分析用テキスト:
***

青森県では、毎年、学校給食における県産食材の使用状況調査を行っている。文部科学省で
も毎年6月と11月に1週間ずつ品目数のサンプリング調査を行うが、それとは別に県が独自に
調査している。1年間を通して使用した食材を重量と金額について調べている。
直近の25年度の結果について。対象は県内で完全給食、補食給食(主食以外)の全小・中学校
約250校について、1年間調査している。
使用した食材を「地元市町村産」「地元以外の県産」「青森県以外の国産」「その他(輸入等)」
に区分し、使用量(重量)と金額を調査している。
結果は重量ベースで、地元市町村産が1,245t(11.6%)、地元市町村産を除く県産が
5,664t(52.7%)、合計青森県産が64.3%。金額ベースでみると総金額45.4億円のうち地元市町
村産が5.7億円(12.5%)、その他県産が17.8億円(39.3%)、重量ベースよりは若干率が落ちま
すが51.8%(23.5億円)が県産である。

***

提供資料:
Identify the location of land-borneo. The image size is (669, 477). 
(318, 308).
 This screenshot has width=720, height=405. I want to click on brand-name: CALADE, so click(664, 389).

***

課題:
分析用テキストの内容を2文で要約しなさい。

解答欄:
青森県は文部科学省の調査とは別に、完全給食・補食給食を行う県内の全小・中学校約250校を対象に、学校給食で1年間に使用した食材の重量と金額を産地別に独自に調査している。25年度の結果では、県産の割合は重量ベースで64.3%、金額ベースで51.8%(23.5億円)であった。